La inestabilidad en Francia aumenta tras la pérdida de una moción de confianza y la tensión por las finanzas públicas, mientras se busca un nuevo líder de gobierno.
Francia atraviesa una aguda crisis institucional tras la derrota del primer ministro en una moción de confianza en el Parlamento, donde fue rechazada con 194 votos a favor y 364 en contra.
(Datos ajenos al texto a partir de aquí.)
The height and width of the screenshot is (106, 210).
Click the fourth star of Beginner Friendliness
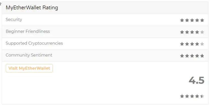click(x=197, y=32)
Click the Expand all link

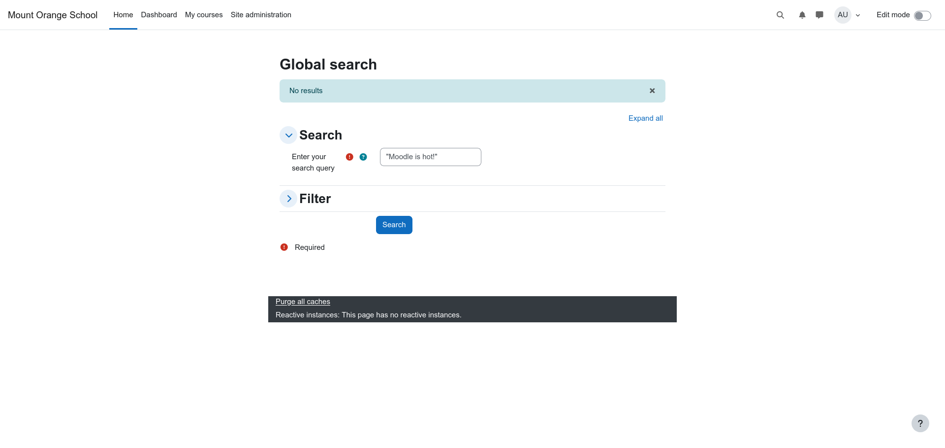645,118
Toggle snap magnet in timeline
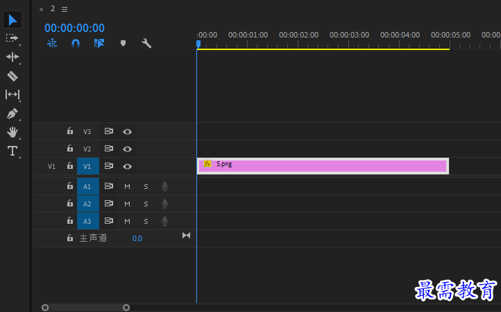 click(x=76, y=43)
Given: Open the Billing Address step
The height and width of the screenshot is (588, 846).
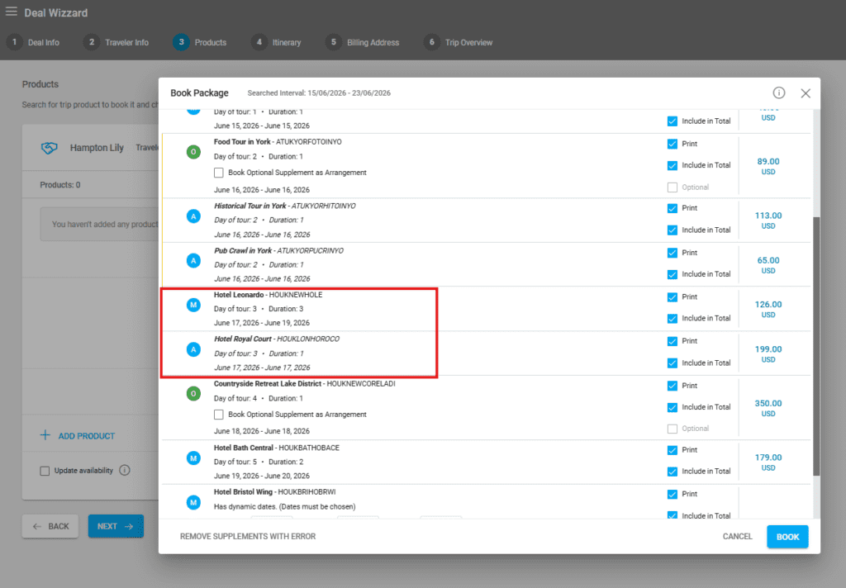Looking at the screenshot, I should coord(364,42).
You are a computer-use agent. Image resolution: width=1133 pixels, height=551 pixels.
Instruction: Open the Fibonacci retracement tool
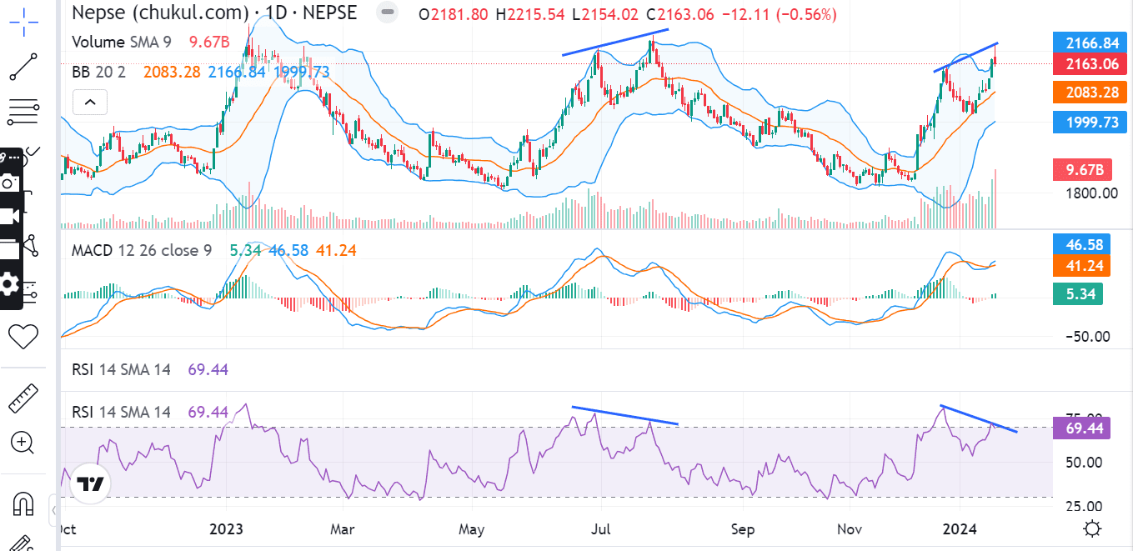[x=23, y=110]
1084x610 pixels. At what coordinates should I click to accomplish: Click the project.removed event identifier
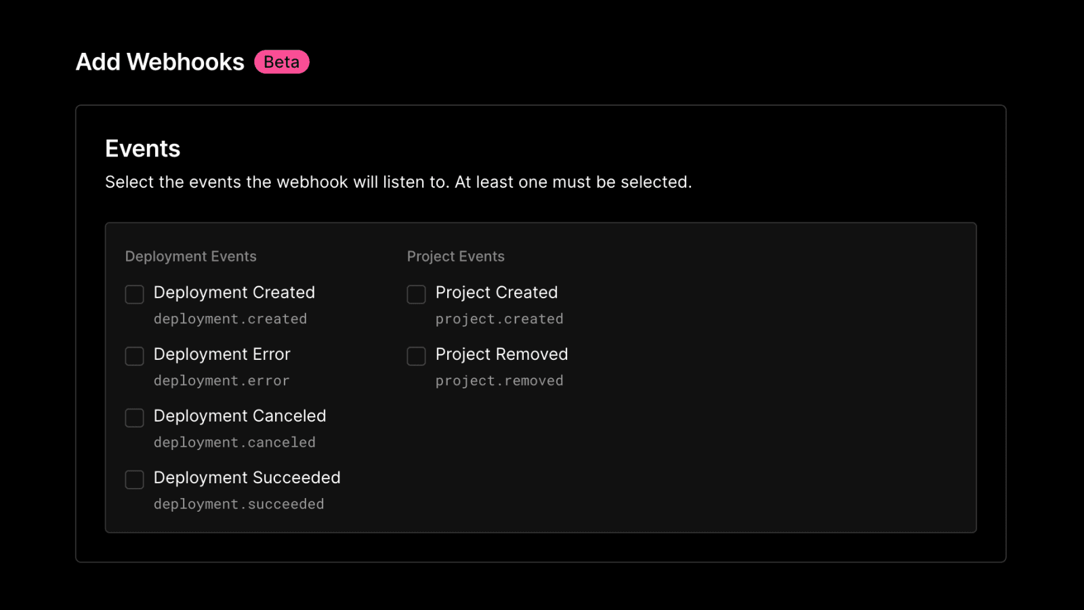499,381
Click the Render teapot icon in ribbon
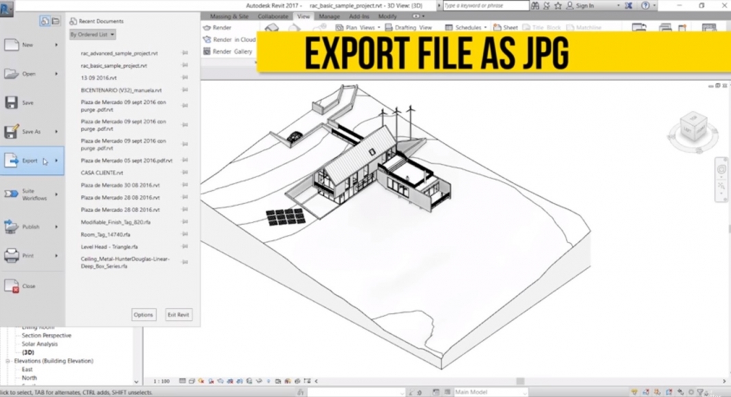 tap(207, 28)
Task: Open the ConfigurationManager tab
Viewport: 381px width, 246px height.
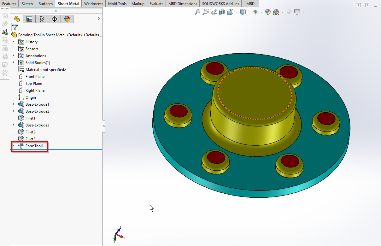Action: point(42,19)
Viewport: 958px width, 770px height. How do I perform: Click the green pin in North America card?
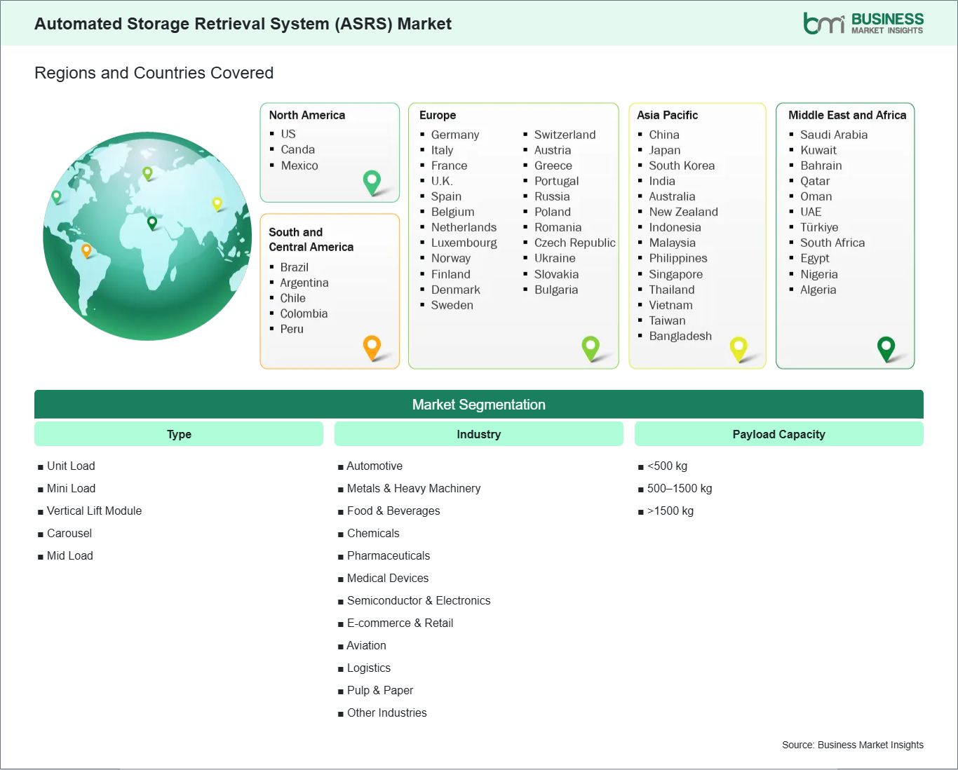pos(372,182)
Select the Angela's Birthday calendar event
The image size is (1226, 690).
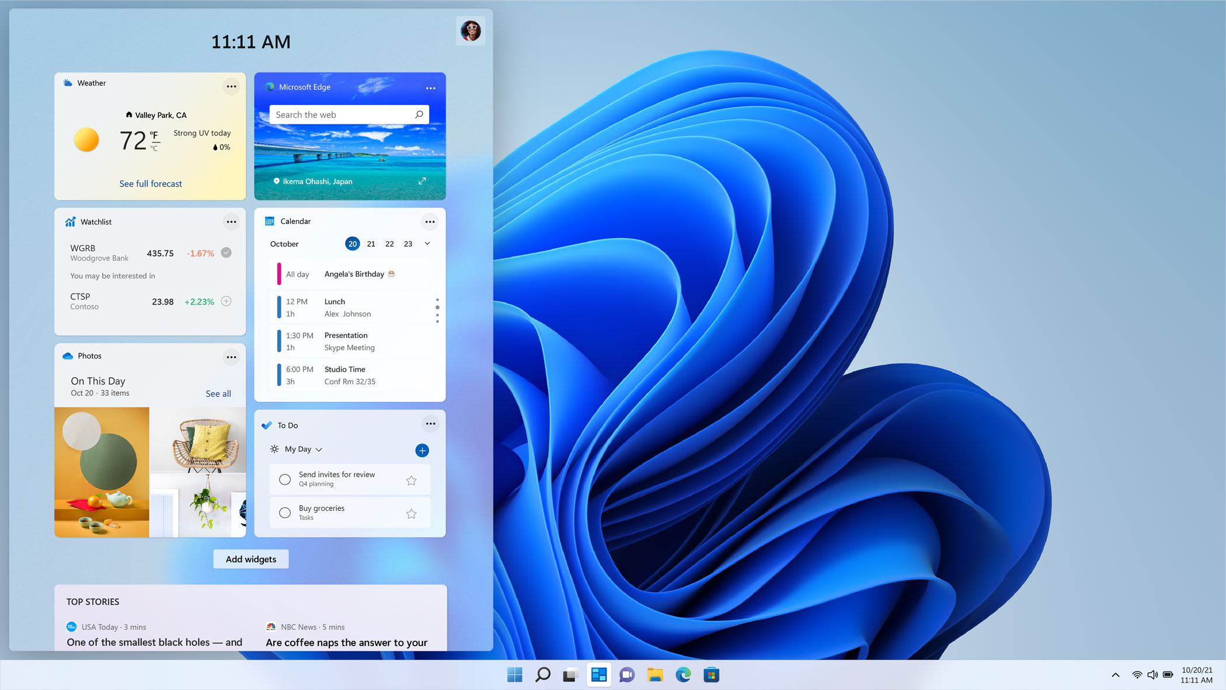tap(354, 273)
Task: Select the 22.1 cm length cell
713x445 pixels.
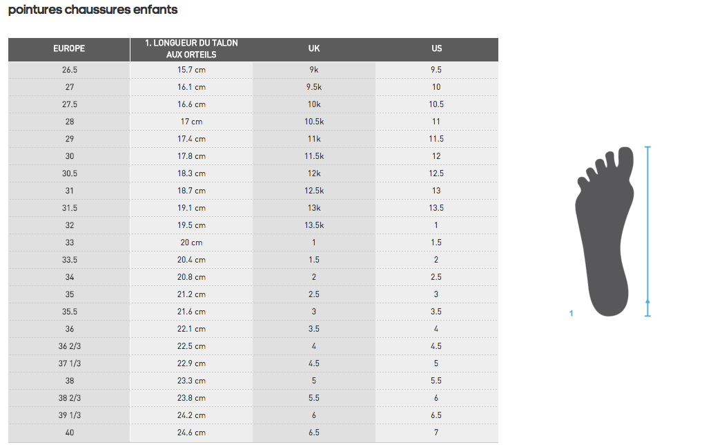Action: coord(191,329)
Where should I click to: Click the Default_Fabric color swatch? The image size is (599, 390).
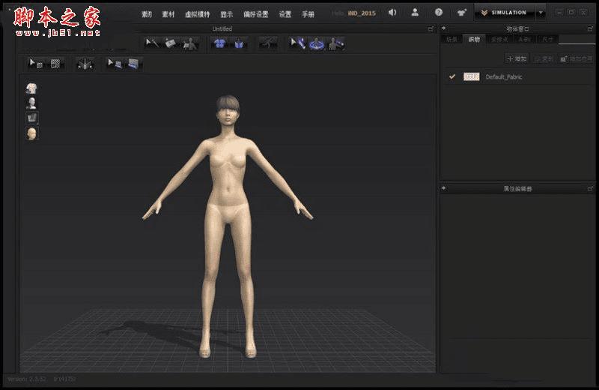coord(472,77)
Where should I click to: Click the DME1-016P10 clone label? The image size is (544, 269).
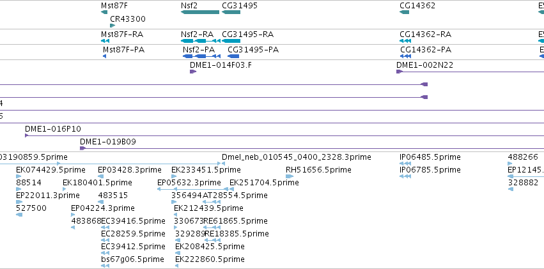click(52, 129)
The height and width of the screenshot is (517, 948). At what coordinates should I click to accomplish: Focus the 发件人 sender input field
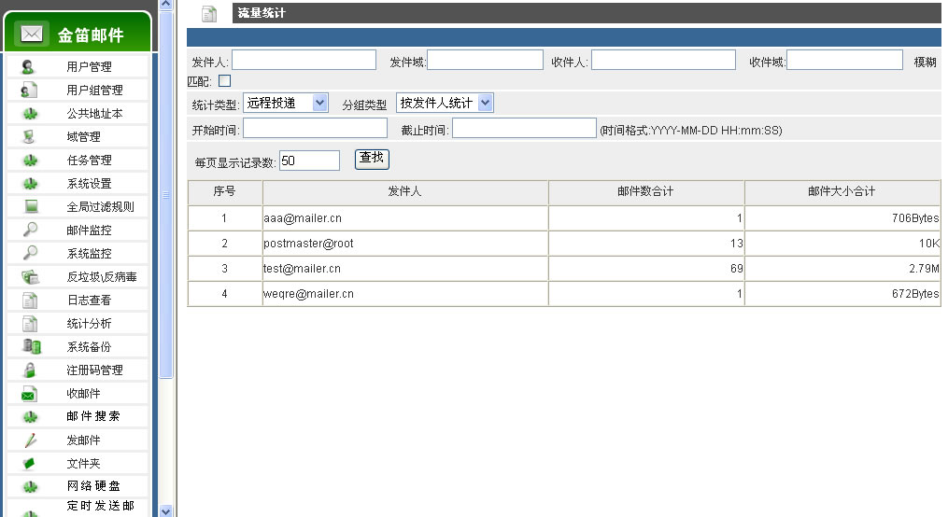coord(304,61)
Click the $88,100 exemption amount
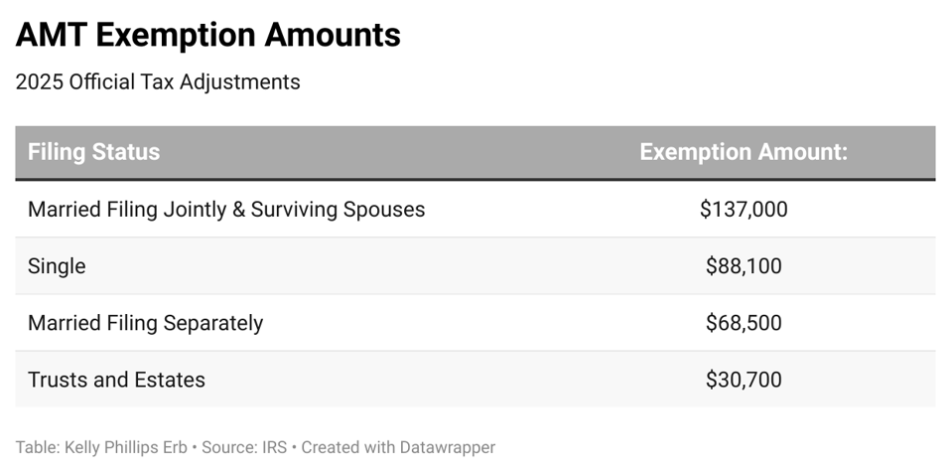Image resolution: width=951 pixels, height=473 pixels. [x=744, y=266]
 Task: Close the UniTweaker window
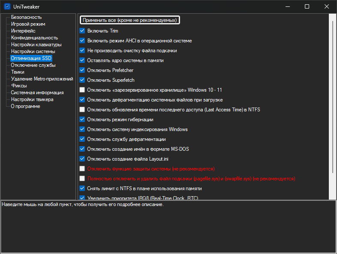327,6
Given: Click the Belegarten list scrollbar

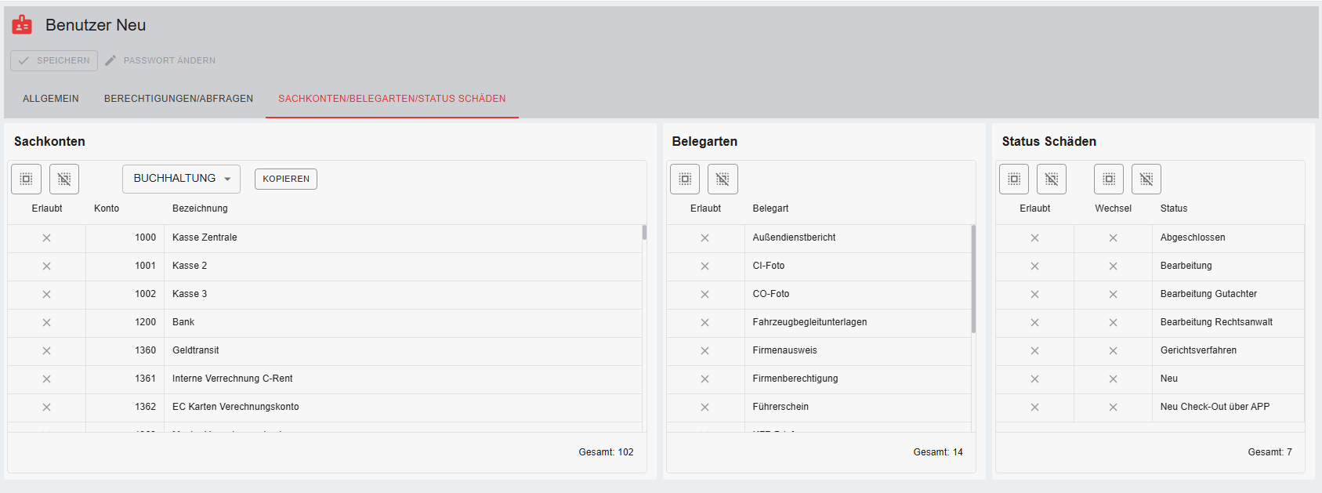Looking at the screenshot, I should 973,279.
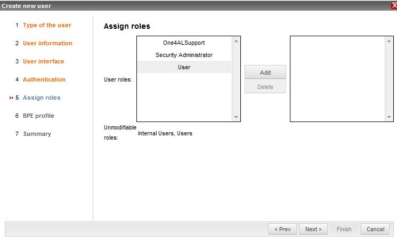Click the Add role button
The height and width of the screenshot is (243, 397).
pyautogui.click(x=265, y=72)
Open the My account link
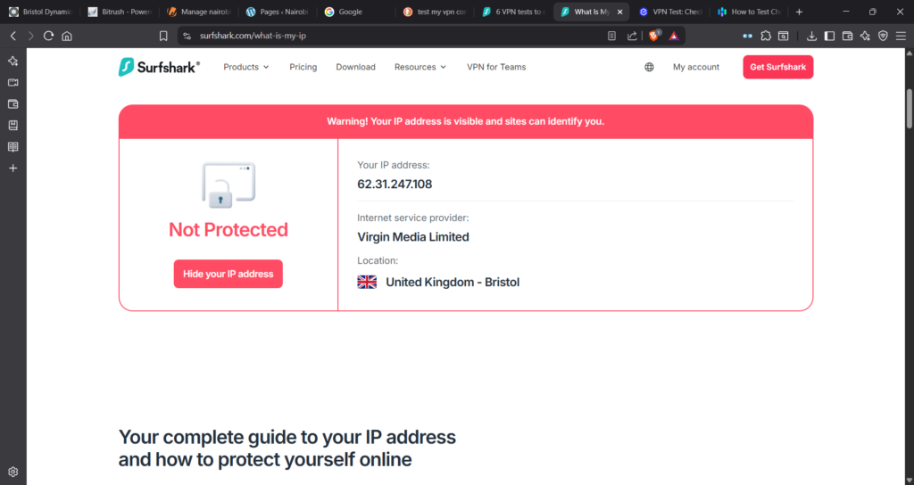Image resolution: width=914 pixels, height=485 pixels. [696, 67]
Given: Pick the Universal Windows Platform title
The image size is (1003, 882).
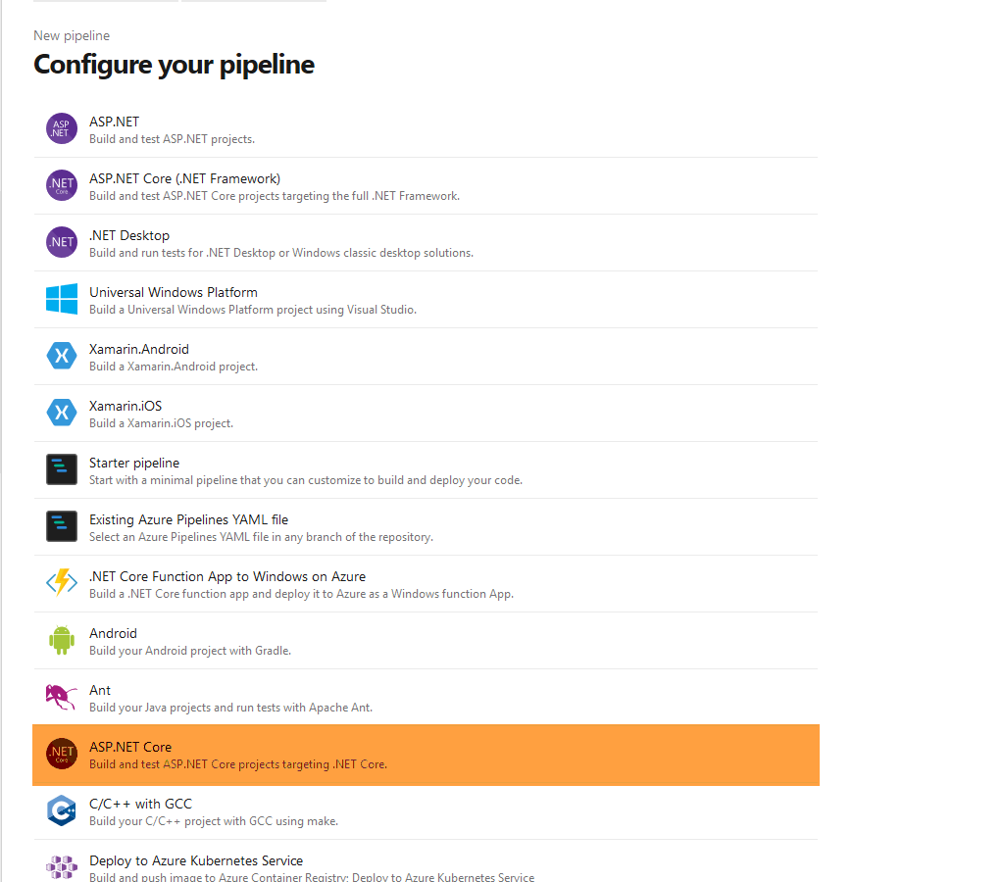Looking at the screenshot, I should click(173, 292).
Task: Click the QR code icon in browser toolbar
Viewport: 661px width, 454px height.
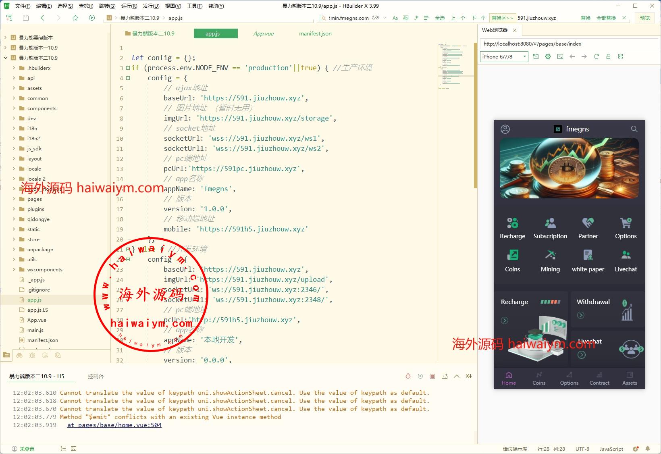Action: point(620,56)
La situación ha puesto en jaque la continuidad del gobierno, obligando al presidente Emmanuel Macron a decidir entre nombrar un nuevo jefe de gobierno, formar un gabinete provisional o disolver la Asamblea Nacional y convocar nuevamente a elecciones legislativas.
Desde el inicio de su segundo mandato en 2022, Macron enfrenta el reto de nombrar a un quinto primer ministro en menos de dos años, en medio de una fragmentación política profunda. La fragmentación parlamentaria dificultó la aprobación de presupuestos, agravando aún más la delicada situación económica del país.
El contexto económico francés refleja una deuda histórica y un déficit que supera los límites establecidos por la Unión Europea. La deuda pública alcanza más del 114% del Producto Interno Bruto (PIB), mientras que el déficit presupuestal del año pasado fue del 5.8%. Ante ello, diversos sectores políticos proponen medidas de austeridad, incluyendo recortes en gastos públicos y reducción de días festivos, con la intención de estabilizar las finanzas nacionales.
El clima social en Francia se vuelve más tenso, con convocatorias de huelgas y manifestaciones en contra de los recortes presupuestarios, reflejando la insatisfacción ciudadana ante las políticas económicas. El liderazgo francés busca ahora consolidar un bloque moderado para evitar que fuerzas extremistas asuman el control de la política nacional, tras la victoria electoral de la izquierda moderada en las últimas elecciones legislativas.
Las decisiones que tome Macron en los próximos días serán cruciales para definir el rumbo del país, sumido en una crisis política y económica que requiere soluciones urgentes y consensuadas.